**EXCERTO**.
========
LIV. Destarte, o Tribunal a quo devia ter julgado como não provado o facto 7 constante da sentença de que ora se recorre, pelo que nos termos do disposto no art.º 412º, nº 3, al. a) do CPP, este facto foi incorretamente julgado.
LV. O Tribunal a quo considerou provado que: “8. Consequência dessa conduta, o arguido até ........2019 apropriou-se para si e para a sua ex-companheira e filhos de energia eléctrica, propriedade da ofendida “DD”, correspondente a um consumo de 21.831 Kwh de energia, causando à ofendida um prejuízo patrimonial de € 3.399,09.” e “16. Até ........2019, a ofendida suportou € 263,48 a título de encargos de potência.”.
LVI. Se o Tribunal no facto 7 não consegue precisar uma data de início para a prática dos factos (veja-se facto 7 “data não concretamente apurada”), por maioria de razão não pode, pois, valorar tais cálculos, com base numa data exata, pois se apenas consegue identificar como data da prática do facto, ........2019, não depois em simultâneo, dar como provado o prejuízo calculando a partir de 21.10.2016 (cfr. fls 192 e 193), o que traduzir uma contradição insanável.
========
**REGISTOS DO CONJUNTO**.
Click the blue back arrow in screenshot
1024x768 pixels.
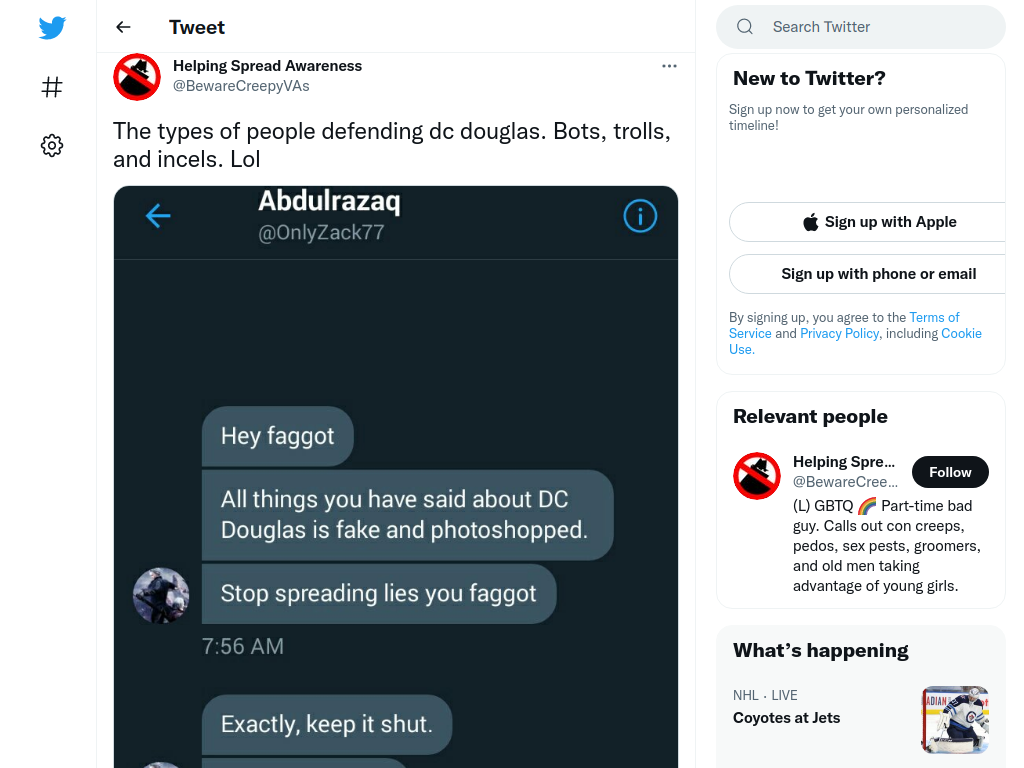158,216
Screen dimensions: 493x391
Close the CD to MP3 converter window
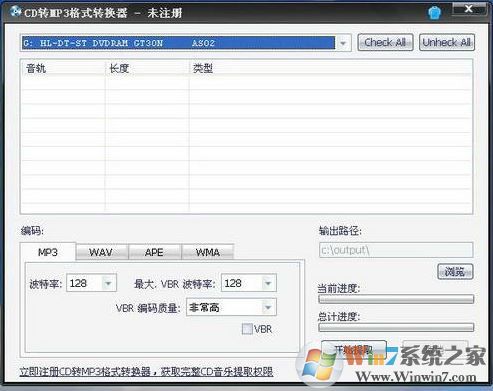pyautogui.click(x=469, y=9)
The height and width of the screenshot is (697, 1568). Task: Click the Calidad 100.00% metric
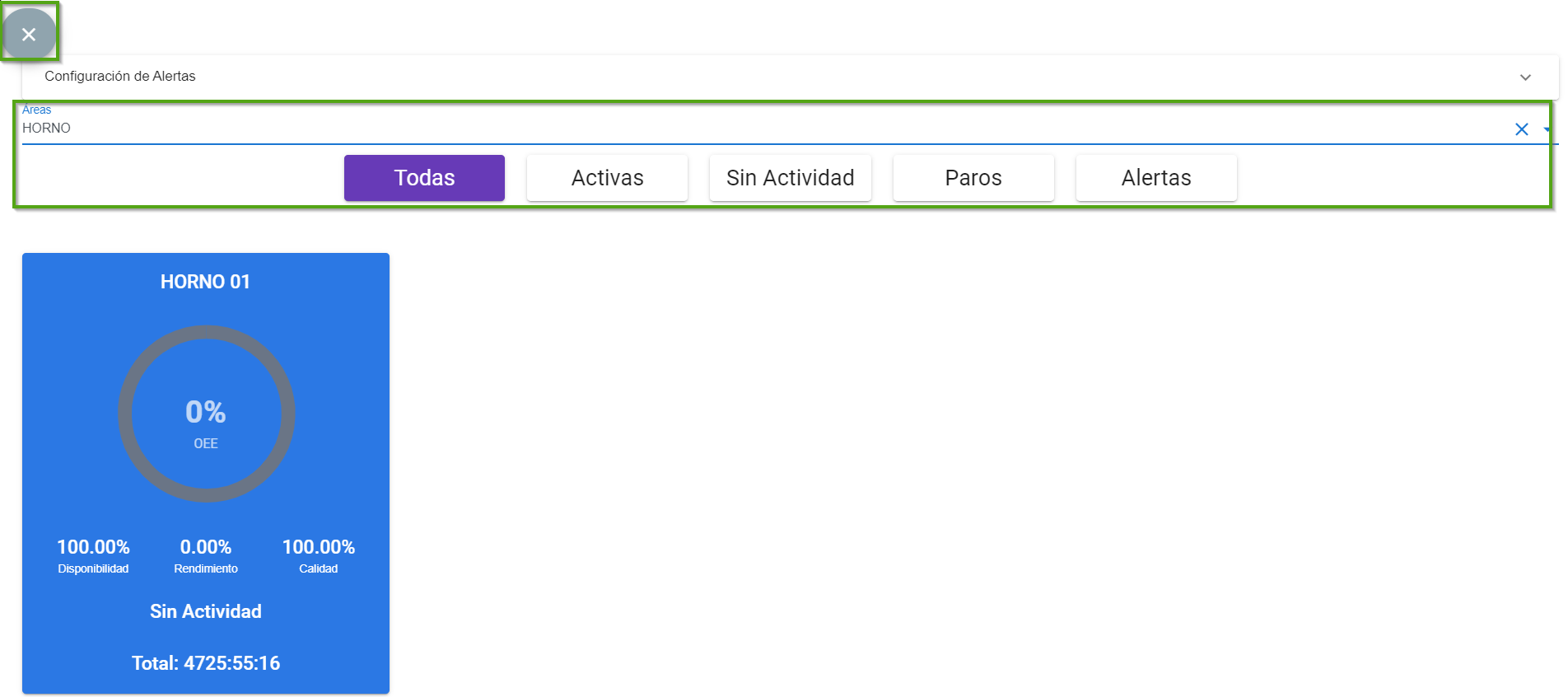coord(318,548)
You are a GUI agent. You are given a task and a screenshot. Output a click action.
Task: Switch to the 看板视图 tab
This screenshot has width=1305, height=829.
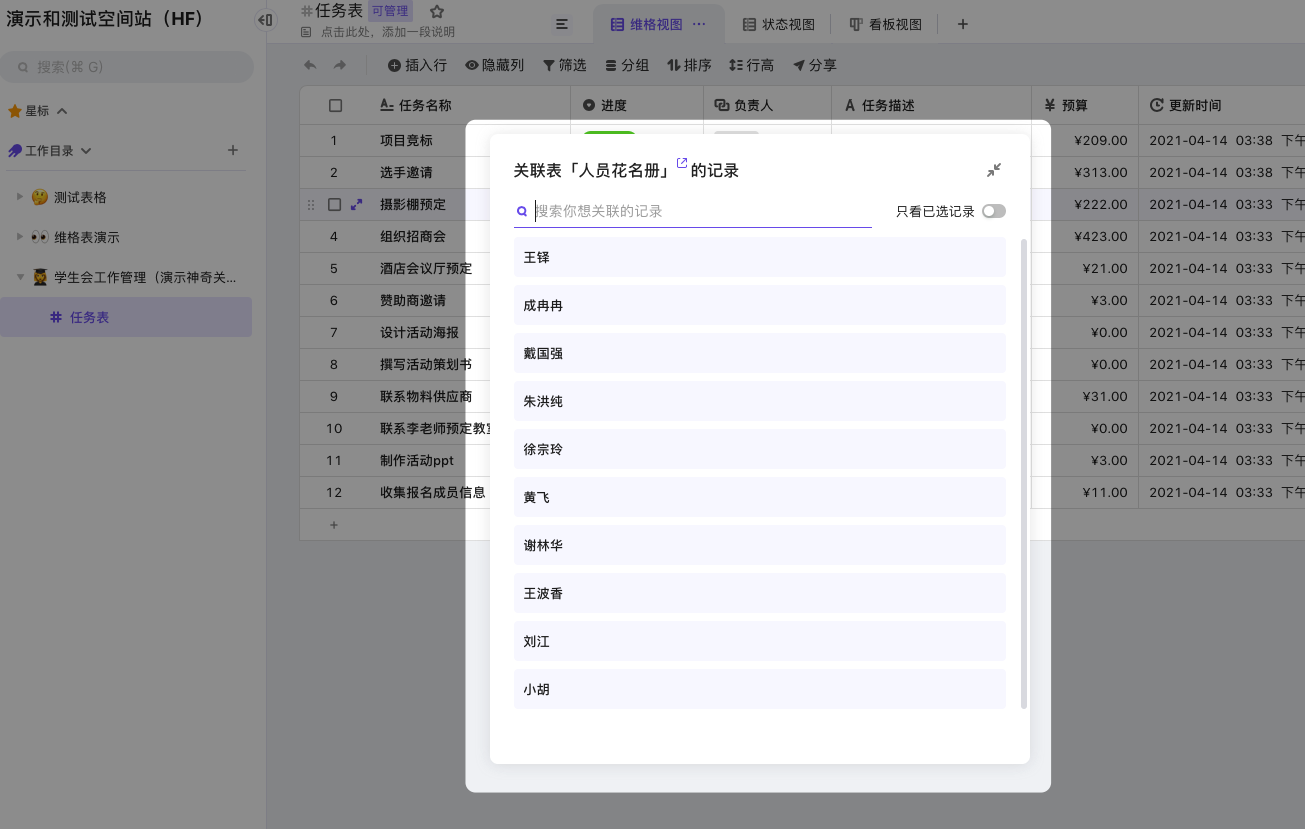pyautogui.click(x=885, y=24)
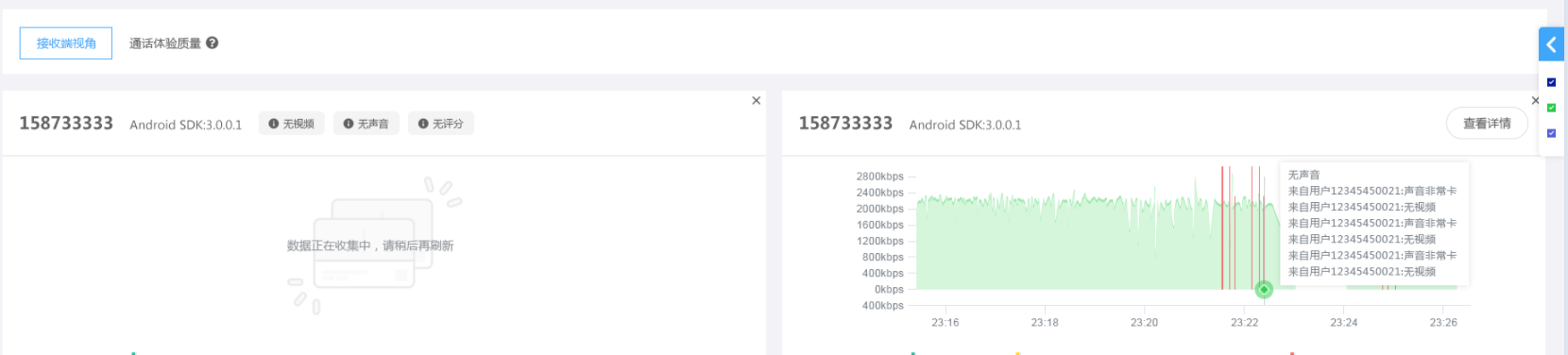Toggle the green legend checkbox
The height and width of the screenshot is (355, 1568).
[1551, 108]
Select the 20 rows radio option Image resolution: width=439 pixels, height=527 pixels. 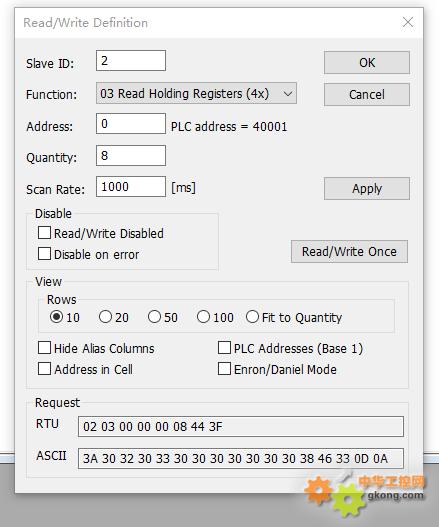(x=105, y=317)
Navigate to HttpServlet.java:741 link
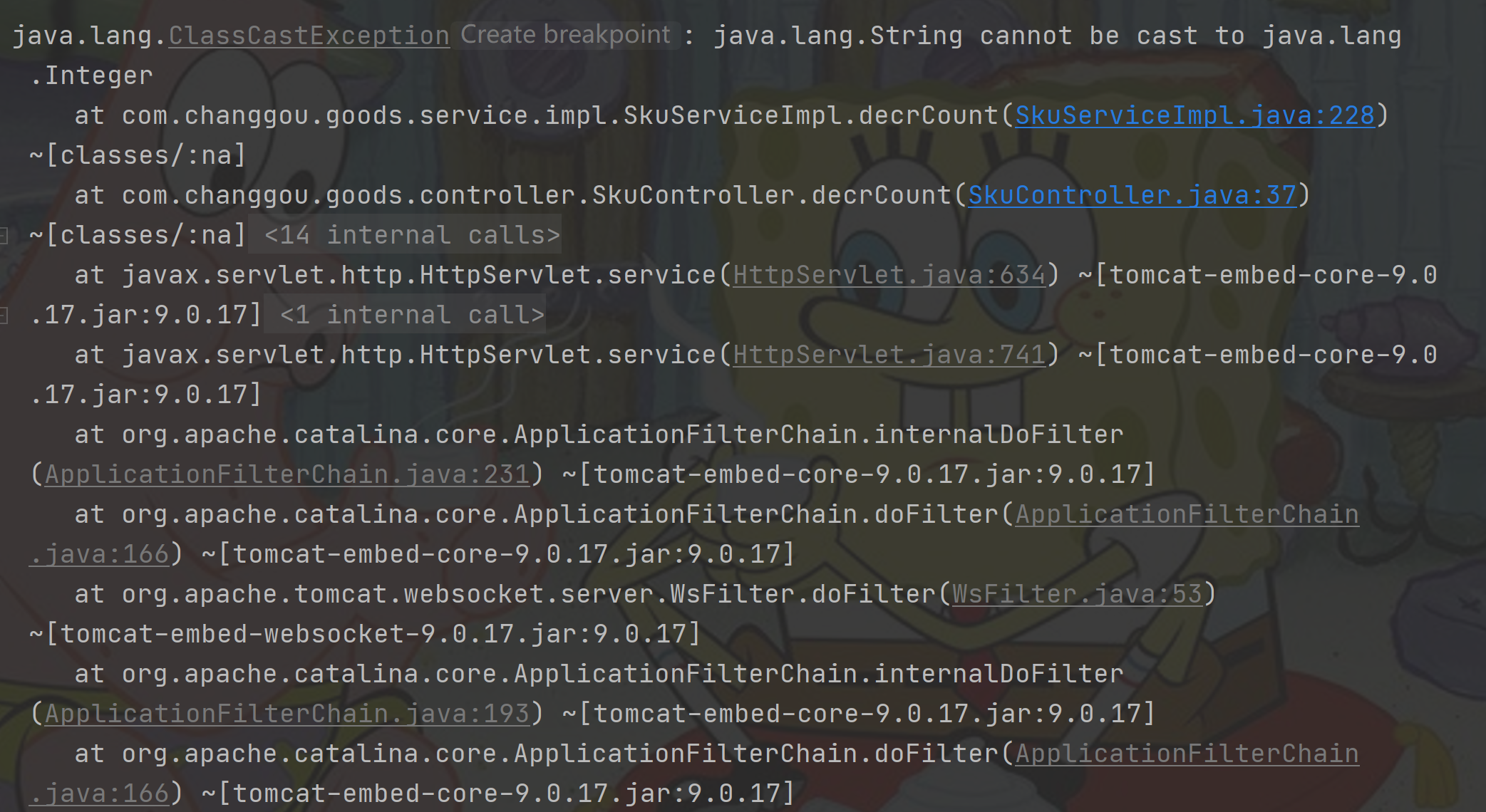Image resolution: width=1486 pixels, height=812 pixels. click(x=889, y=355)
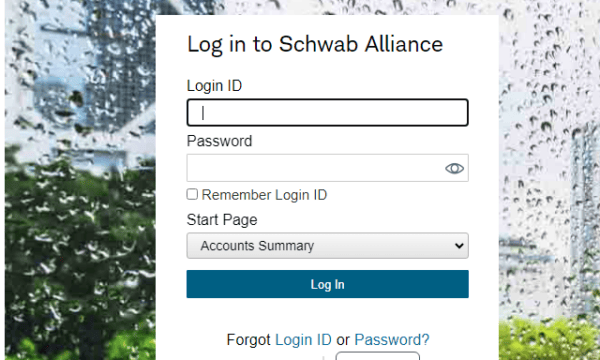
========
**TAREFAS PROPOSTAS**.
a: Reproduza fielmente o trecho do excerto do recurso que começa em "LVI. Se o Tribunal" e prossegue até "uma contradição insanável.".
b: De acordo com o facto 8 dado como provado no excerto do recurso, qual foi o prejuízo patrimonial causado à ofendida?
c: Dê seguimento ao excerto do recurso sobre o furto de energia elétrica, a partir do ponto em que termina.

**RESPOSTAS POR TAREFA**.
a:
LVI. Se o Tribunal no facto 7 não consegue precisar uma data de início para a prática dos factos (veja-se facto 7 “data não concretamente apurada”), por maioria de razão não pode, pois, valorar tais cálculos, com base numa data exata, pois se apenas consegue identificar como data da prática do facto, ........2019, não depois em simultâneo, dar como provado o prejuízo calculando a partir de 21.10.2016 (cfr. fls 192 e 193), o que traduzir uma contradição insanável.

b: O prejuízo patrimonial foi de € 3.399,09.

c:
LVII. Diga-se aliás, de que a prova quer testemunhal – FF, técnico que procedeu à visita ao local – quer o próprio auto de vistoria (doc. 3 com o PIC), não contém a menção a qualquer mediação que tenha sido feita, aliás a testemunha FF indicou até que não se tinha acesso ao contador, o que impediria a contagem.
LVIII. E, aduza-se como supra se alegou, para o facto do Tribunal a quo ter dado como provado que se tratou de uma ligação direta e da colocação de um fusível, o que tecnicamente são dois conceitos distintos, e que dependendo de cada um, seria ou não possível apurar se existia um consumo real.
LIX. Certo é que a prova – testemunho FF e auto de vistoria (doc. 3 com o PIC), não permitem aferir que existiu uma medição, e por conseguinte, torna-se também por aqui impossível de calcular o prejuízo.
LX. Destarte, o Tribunal a quo devia ter julgado como não provado os factos 8 e 16 constantes da sentença de que ora se recorre, atenta a contradição insanável de que padece a fundamentação, pelo que nos termos do disposto no art.º 412º, nº 3, al. a) do CPP, este facto foi incorretamente julgado.
LXI. O Tribunal a quo considerou provado que: “9. Agiu o com o propósito concretizado de se apropriar de energia eléctrica da rede pública de baixa tensão para si e para a sua ex-companheira e filhos, por forma a usufruírem da mesma no interior da respectiva residência, onde habitou e habitam estes últimos, sem proceder ao correspondente pagamento, o que logrou, bem sabendo que aquela energia não lhe pertencia e que agia sem o conhecimento e contra a vontade da sua legítima proprietária.” e “10. O arguido agiu sempre de forma livre, voluntária e consciente, bem sabendo ser a sua conduta proibida e punida por lei e tinha a necessária capacidade para se determinar de acordo com esse conhecimento.”.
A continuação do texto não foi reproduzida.